Indian EC replaces Kolkata police commissioner ahead of Lok Sabha polls
The Election Commission of India (EC) last night transferred Kolkata Police Commissioner Anuj Sharma and Bidhannagar Police Commissioner Gyanwant Singh ahead of the Lok Sabha elections.
Dr Rajesh Kumar, ADG, Pollution Control Board, was made the new Kolkata top cop, while the poll body named Natarajan Ramesh Babu, ADG and IGP, Operations, as the Bidhannagar police commissioner, an EC letter addressed to the West Bengal chief secretary said.
It also named Avannu Ravindranath, DC (Airport Division) of Bidhannagar, as the new superintendent of police of Birbhum and appointed Srihari Pandey, DC KAP, 3rd Battalion as the superintendent of police of Diamond Harbour.
In a major reshuffle, Additional Director General of West Bengal Police (Law and Order) Anuj Sharma had taken charge as the Kolkata Police Commissioner after replacing Indian Police Service (IPS) officer Rajeev Kumar -- who has been at the centre of a controversy over the CBI questioning him in the Saradha chit fund scam case -- earlier in February.
The direction of the commission was to be implemented with immediate effect and a compliance report in respect to the joining of the transferred officers was needed to be sent within the next 24 hours.

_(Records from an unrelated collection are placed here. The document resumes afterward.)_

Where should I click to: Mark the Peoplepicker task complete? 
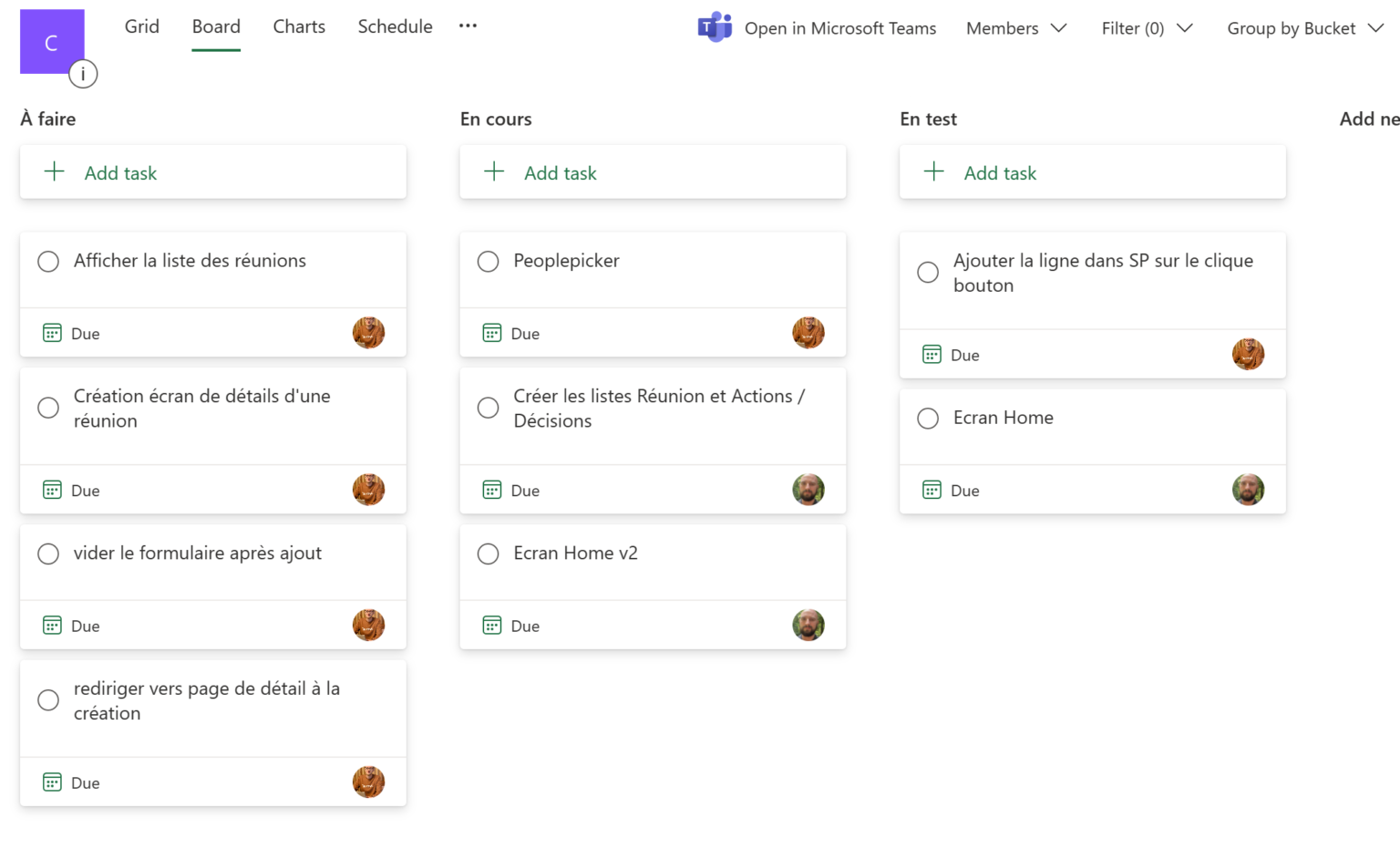point(488,261)
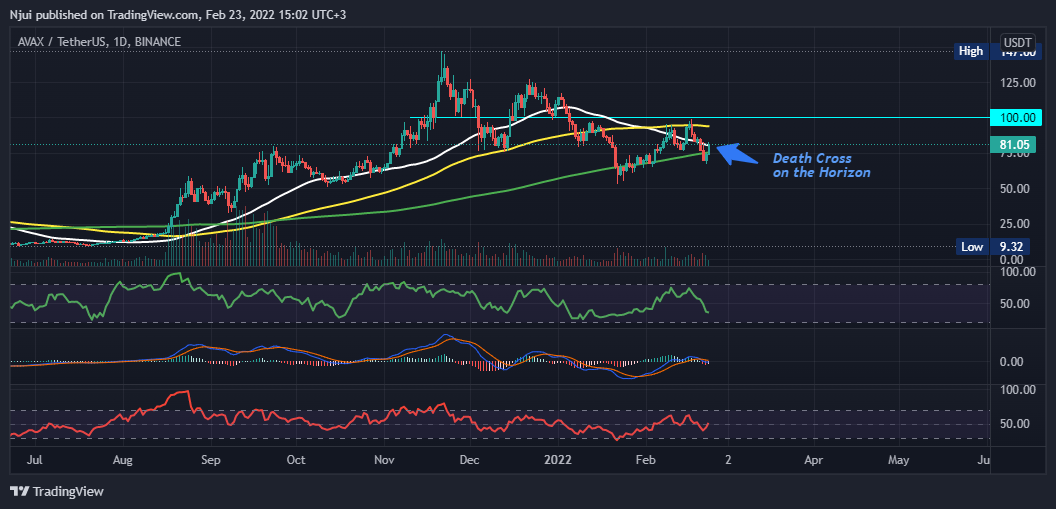Viewport: 1056px width, 509px height.
Task: Open the USDT currency selector
Action: click(x=1017, y=42)
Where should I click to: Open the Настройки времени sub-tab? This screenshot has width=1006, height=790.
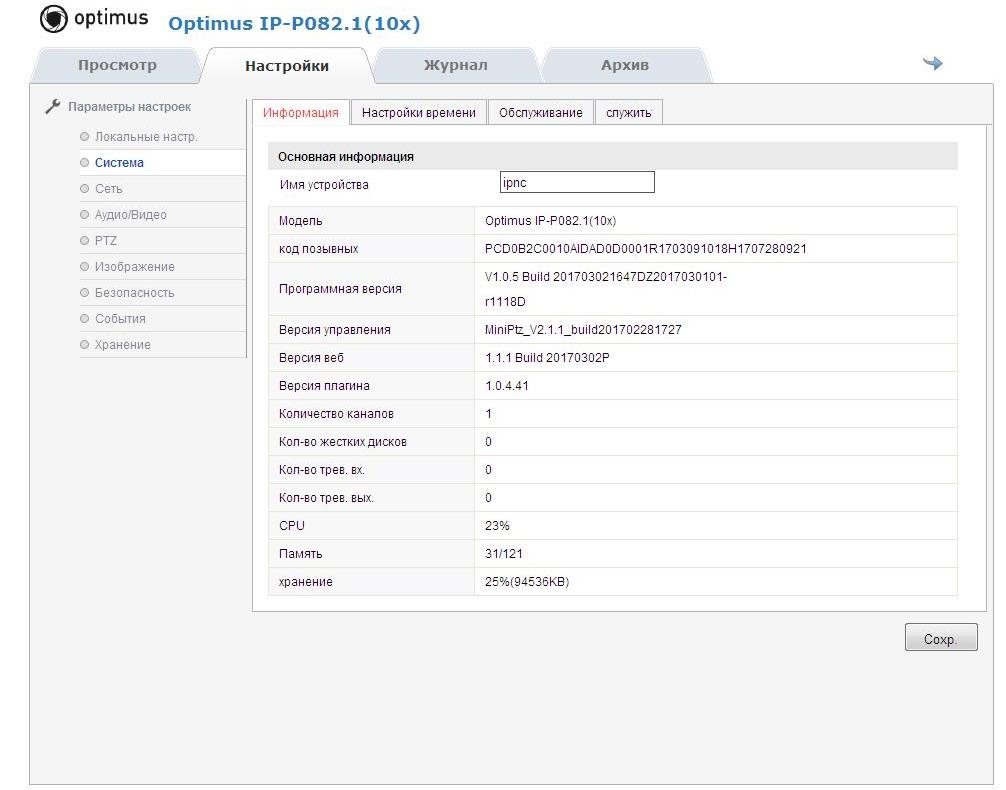tap(418, 113)
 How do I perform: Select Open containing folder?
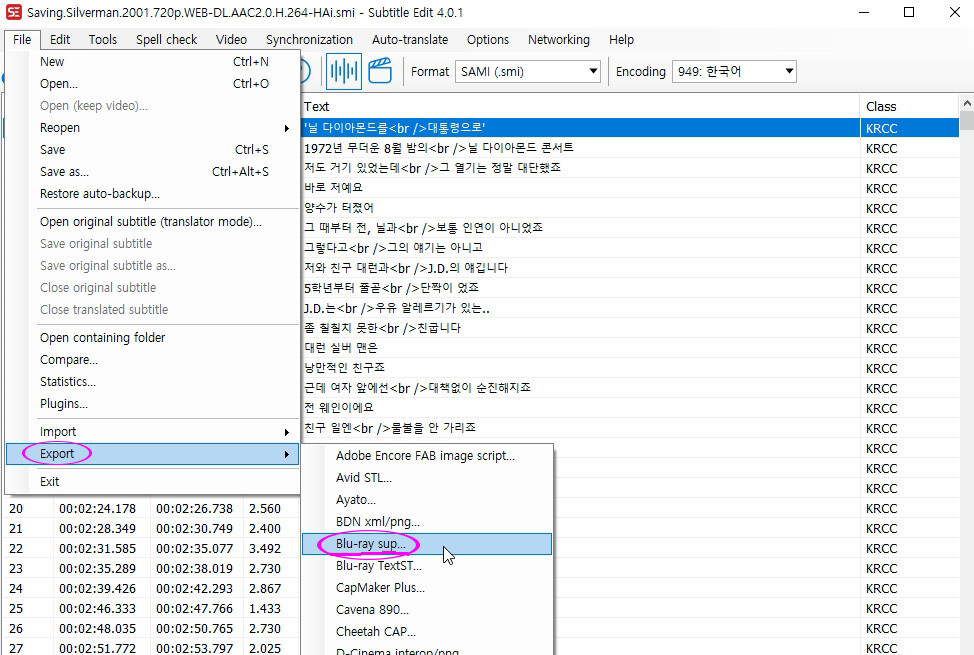pos(102,338)
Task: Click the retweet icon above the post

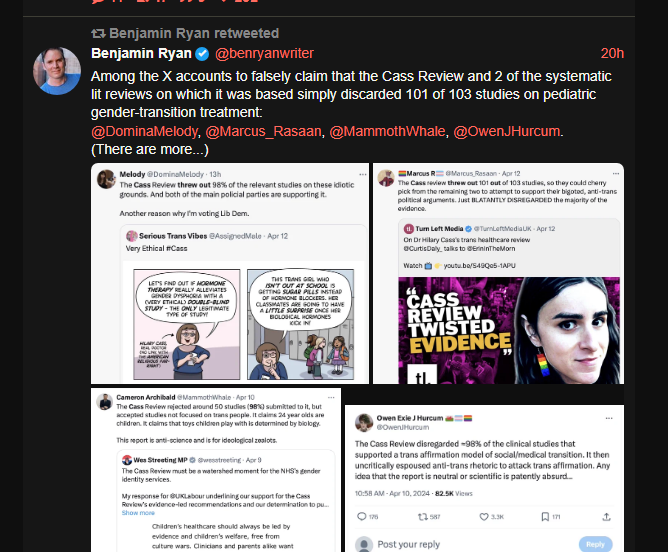Action: click(98, 33)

The EC, in its letter to the chief secretary, also directed that the present incumbent officers being shifted should not be involved by the state government in any election-related duty.
This is the first time that the EC has cracked down on any IPS officer in West Bengal since the announcement of polls last month.

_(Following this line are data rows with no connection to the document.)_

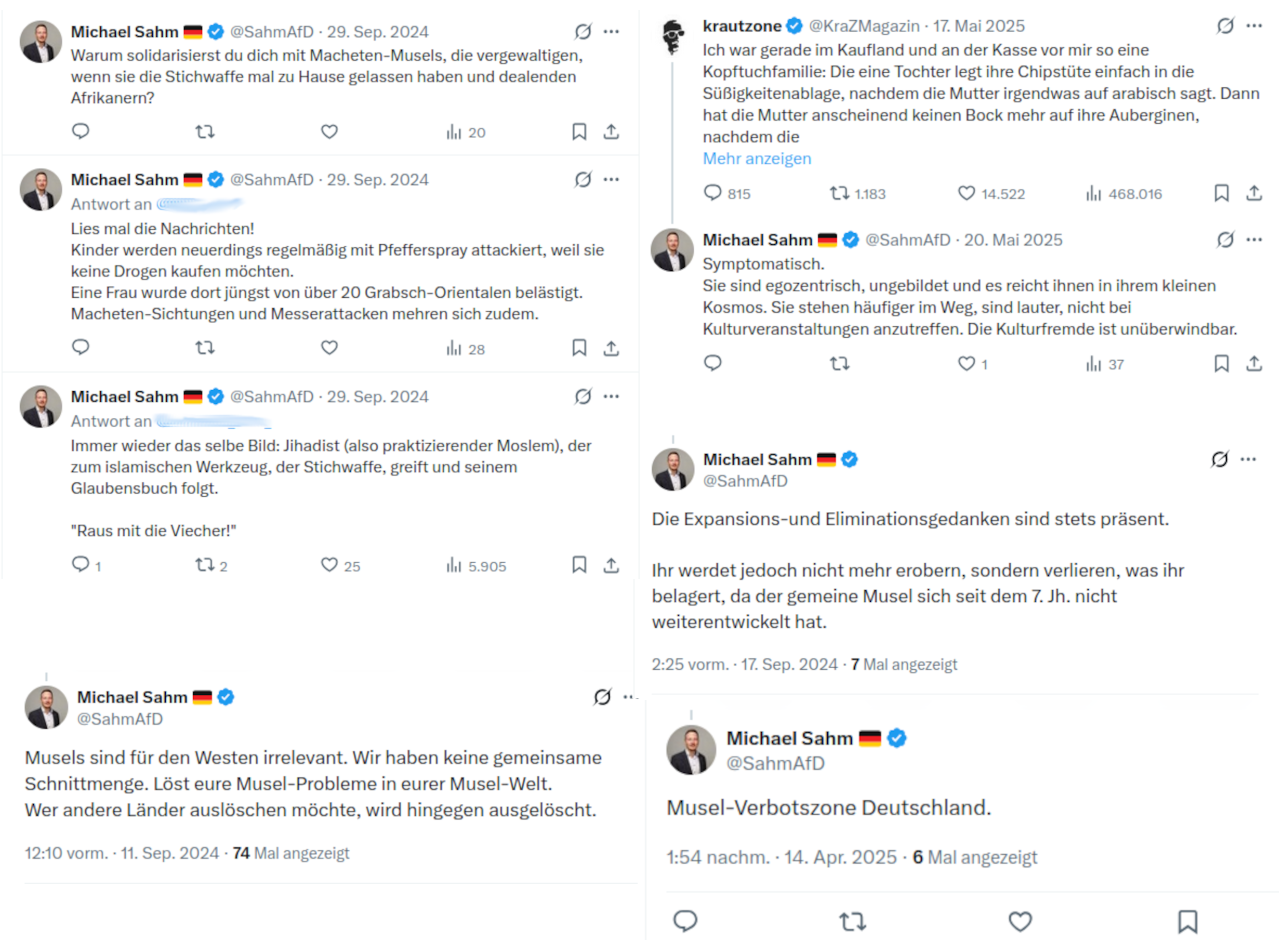
Task: Open the @KraZMagazin profile handle
Action: tap(864, 26)

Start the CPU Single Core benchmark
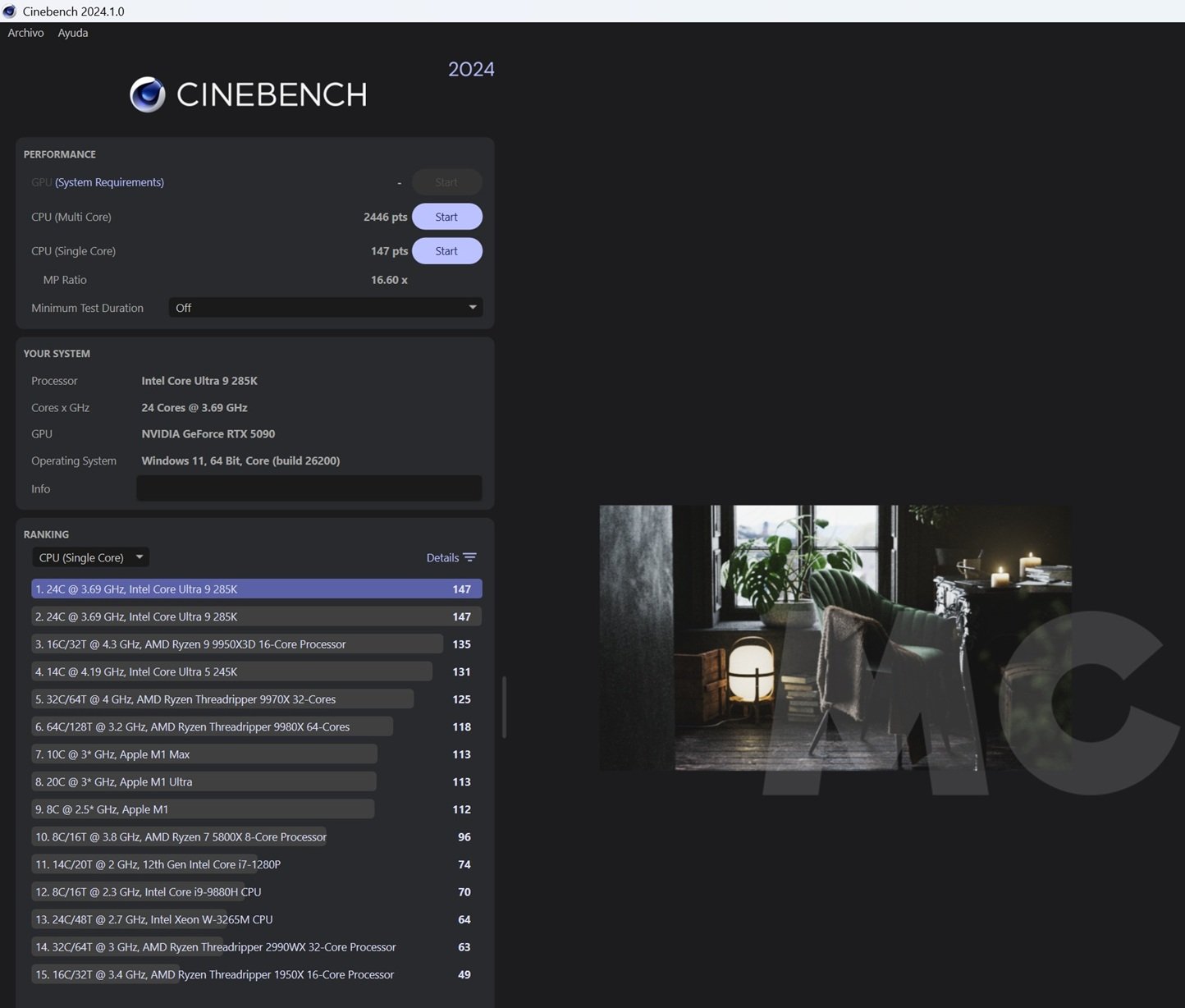click(x=446, y=251)
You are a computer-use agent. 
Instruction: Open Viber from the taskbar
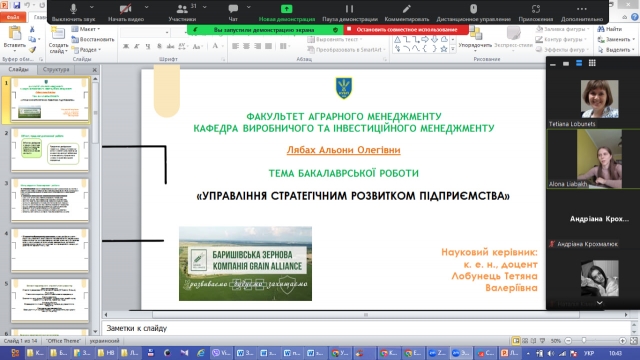(221, 353)
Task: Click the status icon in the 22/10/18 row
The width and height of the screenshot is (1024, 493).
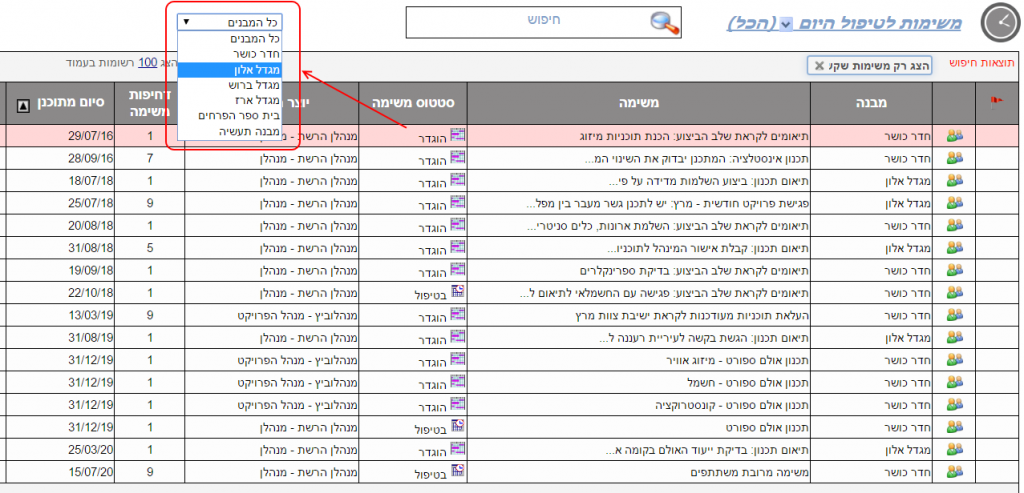Action: tap(458, 293)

The state opposition parties have been regularly complaining about "the partisan" role of a section of the IPS and administrative officers in the state.
The EC's decision to shunt out senior officers ahead of the Lok Sabha polls can spark a clash with the Trinamool Congress going by the way Chief Minister Mamata Banerjee went all guns blazing against the panel after it cracked similar whips during the previous Lok Sabha and Assembly polls in the state.
On both occasions in 2014 and 2016, Banerjee had made the EC's action a poll issue, describing it as an "insult" to the state and to the officers from Bengal.
West Bengal will vote in all seven phases when elections begin on April 11. Votes will be counted on May 23 and the results will be declared on the same day.